In 2015, the state Fire Marshal's office conducted an inspection of the jail, that was built in 1935, and found it did not have the
required fire alarm system, lack of exits, improper gas appliances, obstructed egress.
A Plan of Corrective Action by the county that was to be approved by the Fire Marshal’s Office by January 5th, 2016 or there would be the possibility of the state taking action.
The POCA was as follows:
1. The jail would not house more than six inmates, any additional
inmate would be housed in other counties.
2. A feasibility study for a new jail would be completed and a plan
to build a new jail in place within 190 days.
3. Current jail would be on "fire watch" with sheriff office
personnel conducting checks every 30 minutes, 24 hours a day and keep a log of all fire watch activities.
That POCA was submitted in January 2016 and was approved by the state. In that letter, it indicated that the Pickett County
Government realizes that a failure to follow this plan will result in
the Fire Marshal's Office closing the jail.
The Pickett County Corrective Partnership was created to address all aspects for a new jail. During the first meeting in January, Bob Bass from the Tennessee Correction Institute explained the situation for needing a jail and offered guidance and options for what routes could be followed. He stated during that meeting, that he felt like if the county did what the Fire Marshal was requiring and complied, they would not shut anything down at that time.

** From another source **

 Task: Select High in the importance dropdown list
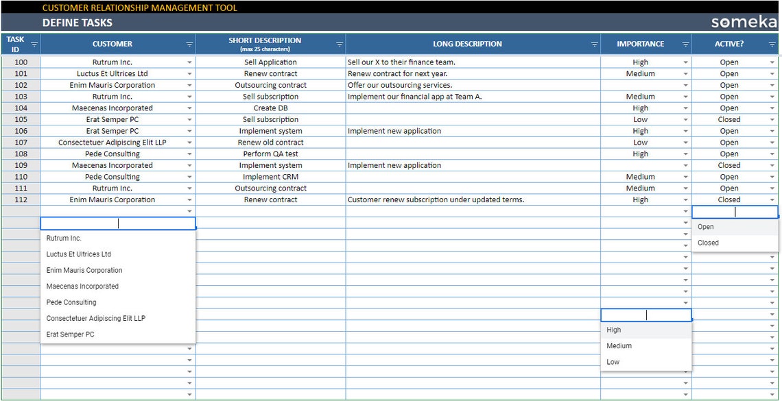pos(613,329)
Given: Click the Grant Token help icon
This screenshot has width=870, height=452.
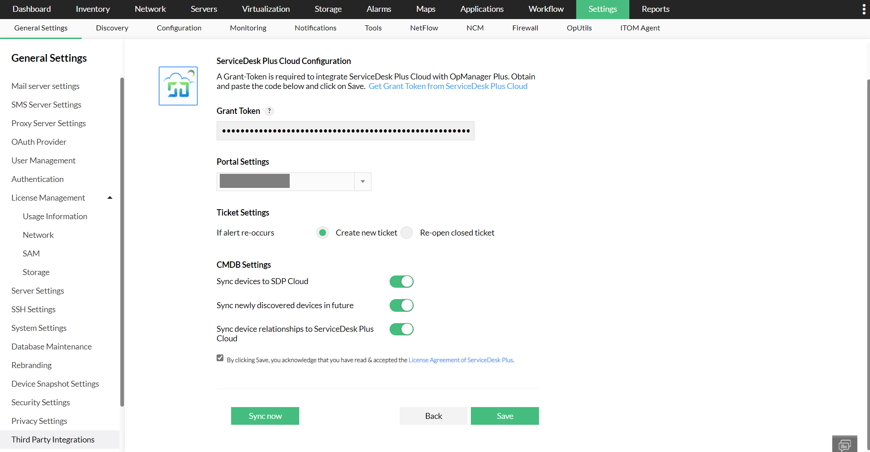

A feasibility study was completed by CTAS at no cost to the county. That study suggested housing consideration for the new jail plan for 36 male bed, and 18 female beds, a total of 54.
There were site feasibility studies done for several potential areas that were recommended by the Pickett County Corrective Partnership for a jail/justice center location. The plan was to use the community center as the site which was going to be saving the county money by using an existing structure. However, the cost of relocating the current offices and area for the community center were going to be substantial. The Pickett County Corrective Partnership committee suggested a new site be recommended for the jail and presented it to the county commission on March 20. That motion failed.

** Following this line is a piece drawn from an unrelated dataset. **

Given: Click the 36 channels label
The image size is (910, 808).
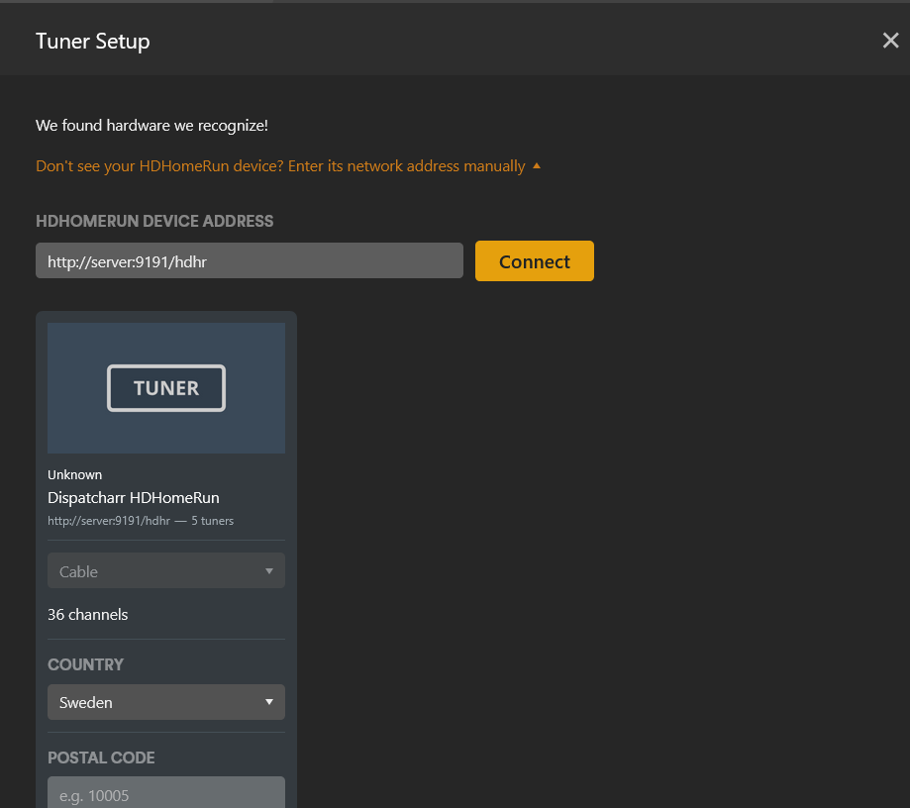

There was a special called meeting April 6th on the facts concerning the jail and why Pickett County has to build a jail. Before that meeting date, a letter dated April 3rd, 2017 was sent to Pickett County Executive Richard Daniel stating if the approved POCA was not implemented or adhered to, the department may take action. This action may result in the department seeing an order of remedy or removal. That included an order to evacuate the building until the deficiencies are remedied at the existing facility or a new jail is constructed. These actions are the same as what could have occurred when the mandates were placed on the jail and it was required that Pickett County submit a POCA.

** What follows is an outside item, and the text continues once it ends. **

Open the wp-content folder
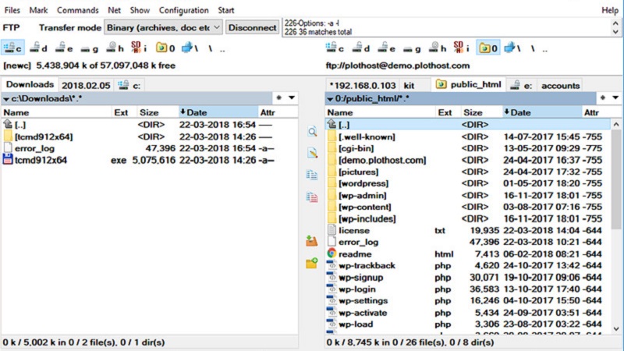pos(367,207)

A motion was approved to change the location of the proposed jail site from the Byrdstown Community Center to property on West Main Street. The current building of the courthouse is not ADA compliant and the state has serious concerns for the safety of the inmates and jail employees. So what exactly would that mean if the state issued an order to evacuate the building as indicated in the letter? Pickett County Executive Richard Daniel, and county commission chairman, stated in the special called meeting that the evacuation would include the "whole building or courthouse.” That would mean the county offices that are within the building would be included in that evacuation.
This newspaper has requested a clarification of what exactly was
meant by the wording in the letter of "evacuation of the building"
from Tennessee Department of Commerce's Communication Director Kevin Walters. "The jail is the only structure at issue. The second floor will need to be vacated while the building's deficiencies affecting the health and safety of the building's occupants are addressed. The first floor should be unaffected," said Walters.
It was also revealed in the special called meeting, that the Pickett
County Sheriff's Office had over 200 warrants that hadn't been
served, and there are currently no beds in the state for females and it would be close to Memphis to send a male prisoner.
According to County Executive Richard Daniel, a jail could be built
and maintained without increasing taxes, and there are several loan and lease options available. There are still a lot of questions that are unknown regarding the cost of a jail/justice center for Pickett County. But the state has shown the willingness to cooperate with county officials throughout the process and would be available if requested at meetings but haven't been at this time.
A copy of the full CTAS Feasibility study along with each site
feasibility study can be found on pickettcountypress.com.
--$140,000 yearly cost for fire watch
--$129,153 PCSO Housing Budget 2016-17
--$120,452.30 paid for housing YTD
--$35,000 PCSO Medical Budget 2016-17
--$81,658.14 paid for medical YTD
--$35-$50 cost per day for outside inmate housing
CTAS reported that the cost estimate to do the fire watch is $140,000 a year.
The budget for the sheriff's office housing was originally
$100,000.00 and amended to $129,153, so far for the fiscal year to date of April 7th, the amount spent is $120,452.30 with several more months left. The medical budget was $35,000 for fiscal year 2016/17, as of April 7th, a total of $81,658.14 has been spent.
The estimated cost to house inmate per day is $35-$50, but doesn't include any medical expenses, or other expenses associated with housing prisoners in other counties.